## Problem to work on
For the entries below, state how many lines contain the word "agent" and add nothing else.

## Data extract
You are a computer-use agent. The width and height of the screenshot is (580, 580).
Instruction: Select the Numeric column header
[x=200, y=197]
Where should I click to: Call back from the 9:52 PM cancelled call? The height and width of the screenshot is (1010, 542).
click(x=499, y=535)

--

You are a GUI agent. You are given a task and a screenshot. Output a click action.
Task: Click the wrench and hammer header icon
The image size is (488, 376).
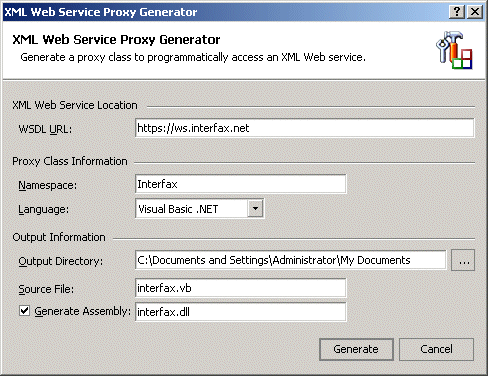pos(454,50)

## Result
2